Baskaran Kandiah is a Sri Lankan businessman who is the co-founder and Director of Lebara Group, a European telecoms company with operations in six countries. He is also the Chairman of London Tamil Media, the holding company of IBC Tamil, a popular Tamil TV channel based in London.He is also the owner of ReeCha Organic Farm. He also owns Dick Holdings B.V, registered in Netherlands. He also recently bought Tamilwin, LankaSri, Cineulagam, Manithan, IBC Tamil, LBC Tamil, Viduppu, Canadamirror, JVP News websites and owns fair share of Tamil Media empire.

== Early life ==
Karan was born in Jaffna, Sri Lanka, in a Tamil family to Sharathadevi and Kandiah, from a humble background. He spent his childhood in Sri Lanka. He had a special liking for Tamil language and its literature from a very young age which was further nurtured by his mother. He later moved to Netherlands and established himself as a successful entrepreneur in a few years.

== Career ==
He founded the Lebara Group in 2001 with Leon R. Ranjith and Ratheesan Yoganathan. In October 2016, it expanded its services by launching Lebara Money in the UK for customers wishing to send money abroad. In 2015 Lebara launched Play, an OTT based media platform and Talk, a VoIP app based messenger service.
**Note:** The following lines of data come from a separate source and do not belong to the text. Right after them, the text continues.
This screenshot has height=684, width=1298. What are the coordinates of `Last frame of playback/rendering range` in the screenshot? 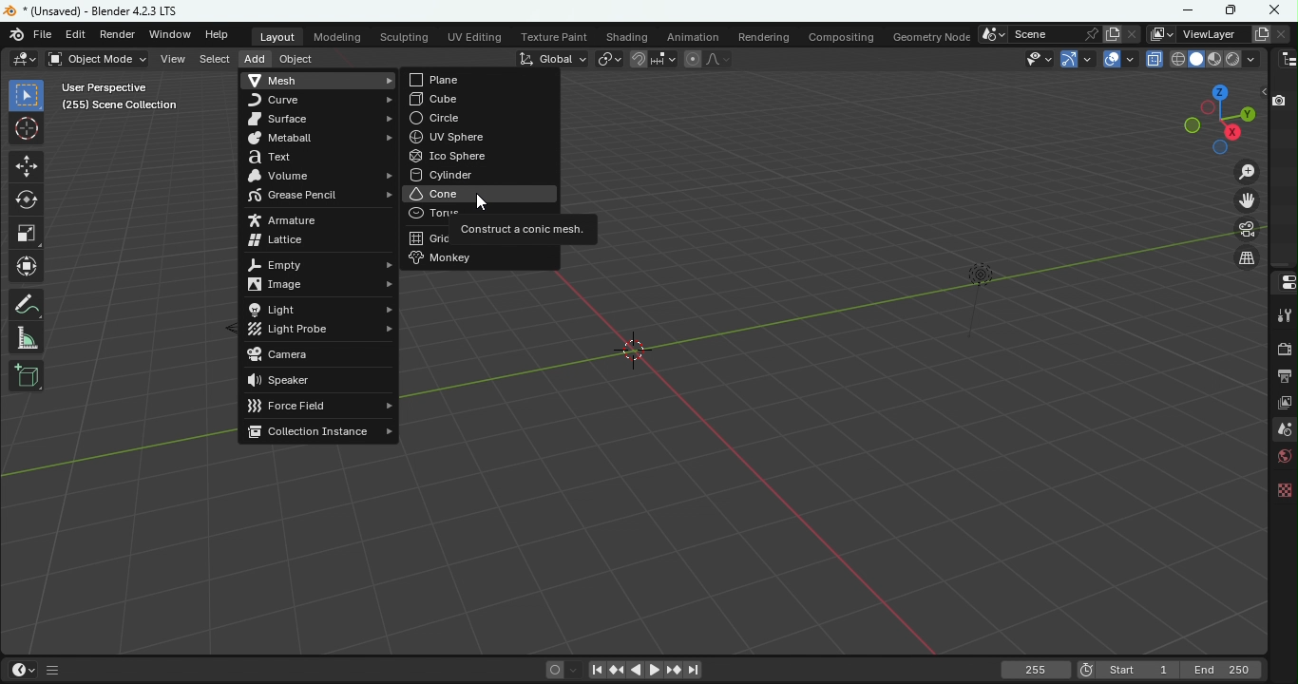 It's located at (1223, 670).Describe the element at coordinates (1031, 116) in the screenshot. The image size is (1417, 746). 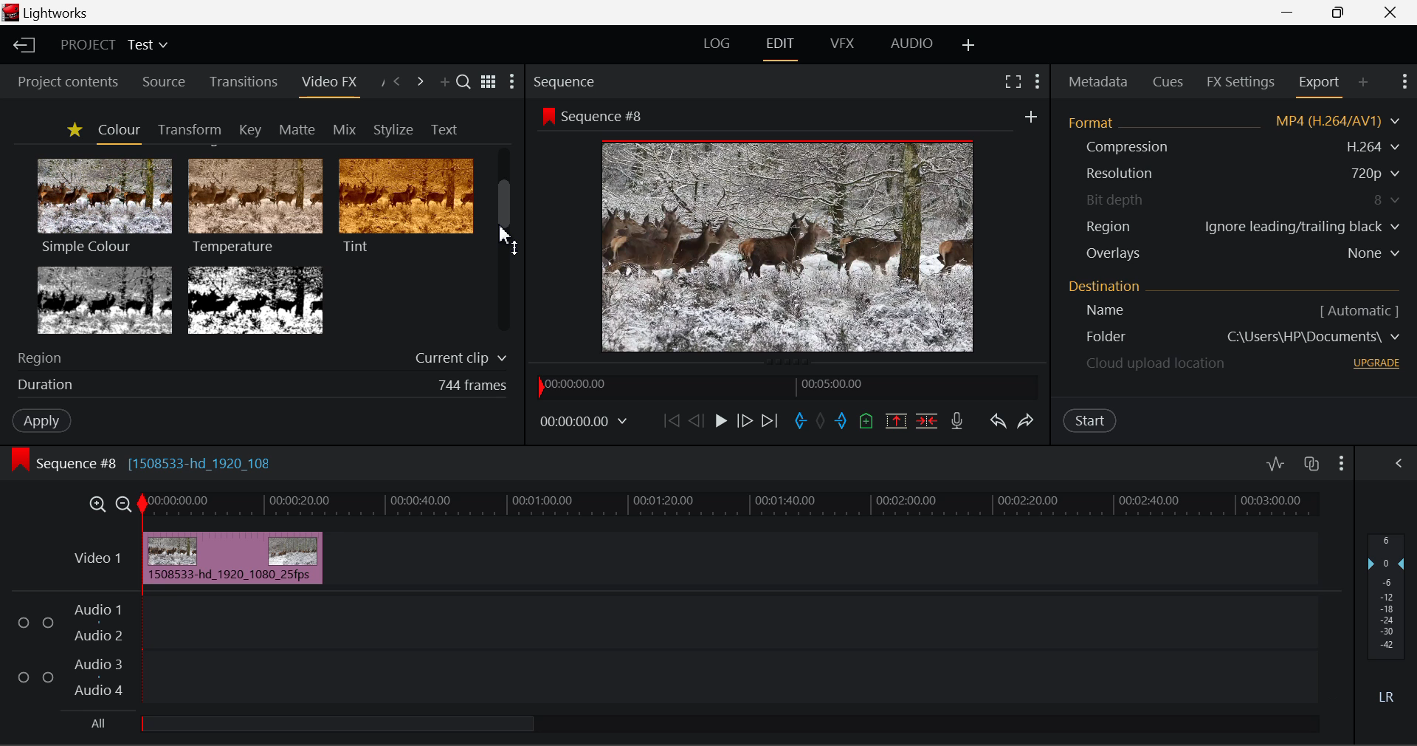
I see `add` at that location. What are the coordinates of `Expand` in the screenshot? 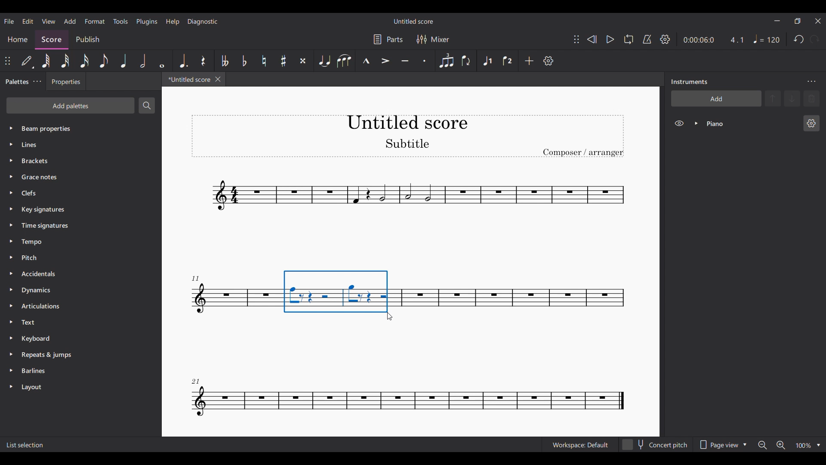 It's located at (696, 123).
Karan also co-founded Lebara Foundation, the philanthropic arm of Lebara with Leon R. Ranjith and Ratheesan Yoganathan. The Foundation is guided by the provisions and principles of the United Nations Convention on the Rights of the Child. The projects are delivered in partnership with the United Nations, international non-governmental organisations, the private sector, national governments and local communities.

Karan also invested in reviving IBC Tamil which was launched as a radio station in London in 1997. From 2014 onwards, it is owned and run by London Tamil Media Ltd who, in April 2015, expanded the organization to include the television channel as well as a revamped news website updated round the clock. Headquartered in London, the channel’s core audience consists of Diaspora Tamils from Sri Lanka, India and elsewhere.

== Personal life ==
Karan is married and has two children. He lives in Aerdenhout.